Les techniques nucléaires peuvent être utilisées pour améliorer la fertilité des sols et la sécurité alimentaire. L'analyse des isotopes donne une indication de la quantité de carbone qui peut être retenue dans le sol (la séquestration du carbone). L'utilisation de traceurs isotopiques dans les engrais peut également réduire l'utilisation d'engrais.

Une meilleure gestion des sols s'impose

Nous sommes de plus en plus nombreux sur terre. La demande alimentaire est donc en constante augmentation. L'approvisionnement en nourriture est un défi majeur et le changement climatique le rend encore plus difficile. Nous devons donc penser autrement pour soutenir efficacement l'agriculture et assurer notre sécurité alimentaire.

Utilisation des sols dans l'agriculture

40 % des sols de la planète sont consacrés à l'agriculture. Malheureusement, ils sont de plus en plus menacés par la sécheresse, la salinité, l'érosion et la perte de qualité nutritionnelle. La technologie nucléaire joue un rôle important dans l'amélioration de la fertilité des sols et de la sécurité alimentaire.

Les laboratoires de l'Agence internationale de l'énergie atomique (AEIA) effectuent une série de mesures à l'aide de techniques nucléaires en vue de mettre au point des pratiques respectueuses du climat. Ces nouvelles stratégies renforcent la résistance des sols aux impacts climatiques, augmentent leur productivité, favorisent la séquestration du carbone dans le sol et réduisent les émissions de gaz à effet de serre dues à l'exploitation des terres agricoles et à l'élevage.

En outre, les laboratoires de l'AIEA renforcent la capacité des Nations Unies à évaluer les répercussions qu'ont le changement et les écarts climatiques sur l'érosion des sols, la dégradation et la salinisation des terres ainsi que sur l'appauvrissement des éléments nutritifs.

séquestration du carbone

20% des émissions de gaz à effet de serre causées par l'activité humaine proviennent de l'agriculture et sont principalement liées au dioxyde de carbone (CO2) et à l'oxyde nitreux (N2O). Afin de réduire ces émissions, la FAO et l'AIEA proposent aux agriculteurs des formations en agriculture de conservation : il s'agit de retenir les résidus végétaux à la surface du sol et d'effectuer une rotation des cultures.

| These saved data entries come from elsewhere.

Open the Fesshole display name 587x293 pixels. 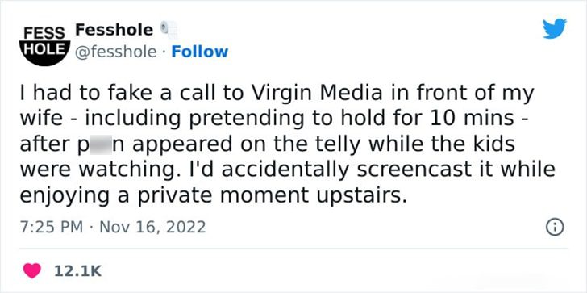point(114,30)
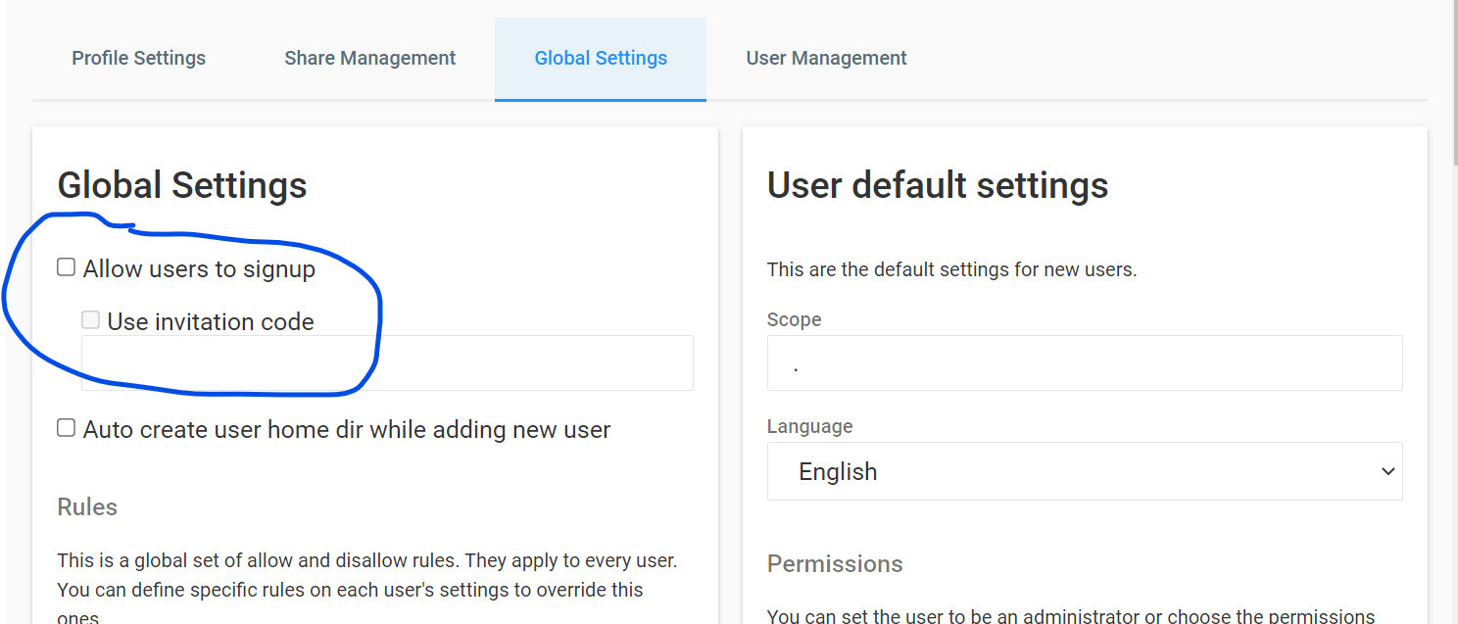1458x624 pixels.
Task: Tick the Use invitation code checkbox
Action: (90, 320)
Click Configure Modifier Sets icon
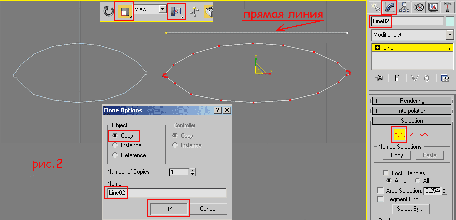Image resolution: width=456 pixels, height=220 pixels. tap(444, 78)
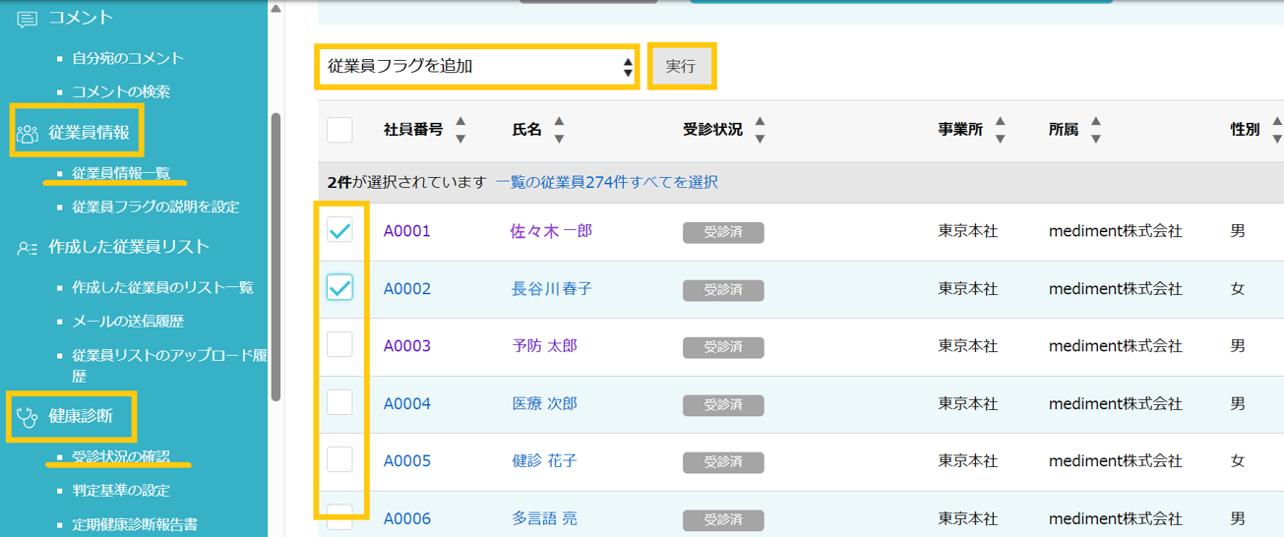Check the checkbox for employee A0003
Screen dimensions: 1284x537
click(x=339, y=344)
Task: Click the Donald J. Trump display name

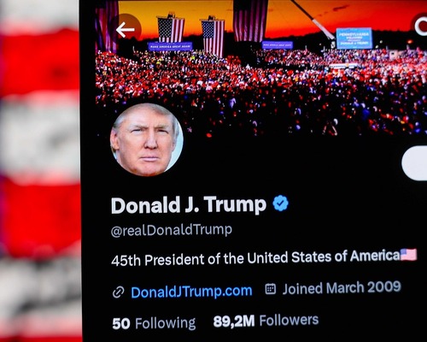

Ces pratiques permettent au sol d'absorber plus de carbone et de réduire les rejets. À l'aide de techniques nucléaires, les scientifiques analysent les isotopes de carbone et d'oxygène rejetés. Les résultats leur donnent une indication sur la manière dont ils peuvent retenir ce carbone dans les sols. C'est ce qu'on appelle la séquestration du carbone.

Moins d'engrais

Les engrais coûtent cher. Pour les pays en développement, ils représentent une dépense énorme. Afin de rationaliser leur utilisation, il est nécessaire de pouvoir mesurer l'absorption optimale de l'engrais par le végétal.  Pour effectuer ces mesures très précises, il n'existe qu'une seule méthode : l'utilisation de traceurs isotopiques dans l'engrais. Grâce à un humidimètre à neutrons, les scientifiques peuvent mesurer la quantité d'azote que la plante peut naturellement absorber. Cela leur permet d'éviter les émissions excessives d'azote dans l'atmosphère et de réduire la quantité d'engrais utilisée. L'AIEA a développé un programme de recherche intensif à cet effet.